We went up that night and again, had anther good time. But this time, we kept in touch. It started out as just talking to each other everyday. But then he would come see me all the time. Sooner or later, i was hanging out with him everyday. When May came around, we were getting really close. His whole plan was to take me to the beach for a weekend, my birthday weekend, and ask me to be his there. But when the weekend came around, he just couldn't contain it, and asked me two days before my birthday. That weekend was one of the best weekends of my life. From there on, we grew extremely close. I felt he knew me better than anyone, and I felt i knew him that well also. We were inseparable for about seven months. And than disaster struck.
Something happened to us after that. The time when i needed him the most, and he wasn't there. I was heart broken. About two months went by, he tried to talk to me, but i told myself i didn't need him anymore. That i would be better with out him. But he was stubborn. And persistently kept trying to talk to me. I could feel myself becoming lonely and sad. I missed him so much. So one night, after not talking to him for two months, i called him. I thought it would be awkward, and i was nervous to call, but i stayed on the line anticipating his voice to answer. When he did i felt my stomach drop. After everything he could still give me butterfly's. That night we talked on the phone for three hours. And every night after that for a week we did the same thing.

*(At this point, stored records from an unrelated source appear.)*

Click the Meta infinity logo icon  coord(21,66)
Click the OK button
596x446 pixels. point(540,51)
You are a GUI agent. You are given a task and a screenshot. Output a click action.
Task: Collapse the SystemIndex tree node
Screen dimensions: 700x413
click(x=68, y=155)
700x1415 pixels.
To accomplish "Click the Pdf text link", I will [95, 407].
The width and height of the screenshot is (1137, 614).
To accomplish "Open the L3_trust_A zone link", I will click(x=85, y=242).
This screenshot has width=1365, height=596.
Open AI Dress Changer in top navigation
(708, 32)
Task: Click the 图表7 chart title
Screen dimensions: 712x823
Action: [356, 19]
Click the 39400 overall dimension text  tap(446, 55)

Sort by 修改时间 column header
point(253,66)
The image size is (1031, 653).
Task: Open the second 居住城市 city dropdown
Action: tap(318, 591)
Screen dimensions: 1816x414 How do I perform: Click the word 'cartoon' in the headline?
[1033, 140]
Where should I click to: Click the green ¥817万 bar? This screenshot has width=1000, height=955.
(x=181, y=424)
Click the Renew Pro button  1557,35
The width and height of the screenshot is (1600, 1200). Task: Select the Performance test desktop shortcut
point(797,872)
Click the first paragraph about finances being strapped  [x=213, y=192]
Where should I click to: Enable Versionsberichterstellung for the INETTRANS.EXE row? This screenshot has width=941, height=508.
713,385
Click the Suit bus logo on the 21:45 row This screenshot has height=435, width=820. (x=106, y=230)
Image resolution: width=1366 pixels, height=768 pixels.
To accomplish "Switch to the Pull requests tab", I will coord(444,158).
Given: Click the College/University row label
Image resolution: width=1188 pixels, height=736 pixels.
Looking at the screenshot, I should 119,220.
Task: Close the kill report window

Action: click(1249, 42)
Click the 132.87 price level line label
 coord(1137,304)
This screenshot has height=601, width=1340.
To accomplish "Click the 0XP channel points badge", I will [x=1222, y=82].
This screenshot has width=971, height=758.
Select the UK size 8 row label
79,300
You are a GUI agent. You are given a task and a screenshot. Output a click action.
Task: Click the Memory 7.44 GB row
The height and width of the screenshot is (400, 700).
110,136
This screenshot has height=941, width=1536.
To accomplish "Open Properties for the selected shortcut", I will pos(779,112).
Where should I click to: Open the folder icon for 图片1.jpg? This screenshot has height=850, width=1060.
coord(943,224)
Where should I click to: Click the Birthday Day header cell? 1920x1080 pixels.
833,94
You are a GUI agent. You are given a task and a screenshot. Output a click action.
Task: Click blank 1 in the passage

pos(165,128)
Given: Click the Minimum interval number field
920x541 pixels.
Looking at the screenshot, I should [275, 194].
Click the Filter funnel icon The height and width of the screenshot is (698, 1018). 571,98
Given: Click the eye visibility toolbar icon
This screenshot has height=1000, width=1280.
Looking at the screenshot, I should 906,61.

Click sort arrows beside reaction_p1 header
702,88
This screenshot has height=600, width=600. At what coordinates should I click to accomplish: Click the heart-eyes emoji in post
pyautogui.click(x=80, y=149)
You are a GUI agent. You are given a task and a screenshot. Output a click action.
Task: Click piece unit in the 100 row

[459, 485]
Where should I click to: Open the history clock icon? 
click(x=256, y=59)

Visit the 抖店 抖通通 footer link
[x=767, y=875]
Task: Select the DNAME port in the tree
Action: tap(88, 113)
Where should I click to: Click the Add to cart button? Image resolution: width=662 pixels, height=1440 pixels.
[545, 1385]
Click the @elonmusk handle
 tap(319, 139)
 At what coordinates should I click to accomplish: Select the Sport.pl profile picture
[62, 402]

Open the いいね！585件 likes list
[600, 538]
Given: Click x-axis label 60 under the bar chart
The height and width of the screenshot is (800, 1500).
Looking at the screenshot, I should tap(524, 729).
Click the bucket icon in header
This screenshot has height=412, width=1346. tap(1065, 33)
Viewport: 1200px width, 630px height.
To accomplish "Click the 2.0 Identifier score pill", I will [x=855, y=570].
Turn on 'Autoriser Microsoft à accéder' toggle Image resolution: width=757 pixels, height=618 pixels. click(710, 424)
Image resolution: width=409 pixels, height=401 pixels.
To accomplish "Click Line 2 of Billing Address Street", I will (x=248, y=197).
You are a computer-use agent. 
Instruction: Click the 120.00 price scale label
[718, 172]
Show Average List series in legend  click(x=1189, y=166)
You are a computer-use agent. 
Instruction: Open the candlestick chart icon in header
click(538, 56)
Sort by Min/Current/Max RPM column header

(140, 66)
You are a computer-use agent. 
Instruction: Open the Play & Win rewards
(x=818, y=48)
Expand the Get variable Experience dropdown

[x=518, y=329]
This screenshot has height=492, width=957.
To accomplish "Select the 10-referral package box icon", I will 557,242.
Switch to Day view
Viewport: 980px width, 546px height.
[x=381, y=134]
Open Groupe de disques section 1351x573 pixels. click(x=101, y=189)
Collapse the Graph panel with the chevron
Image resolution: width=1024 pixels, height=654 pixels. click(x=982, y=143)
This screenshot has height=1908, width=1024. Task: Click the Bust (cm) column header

Eventually we started to see each other again, and we both realized how much we've missed each other. Some people think you cant know what love is if your young. And that you shouldn't be in serious relationships when your young. But those people must be lonely and sad somewhere, cause if they they think that, then they don't know that love has no boundaries. No restrictions. It's not just a feeling or something you say to someone, it's an effort, from two people. Its a bond. And a strong one at that. Because even if the day comes where you cant be together, you still feel that bond. You still have that persons love. Forever.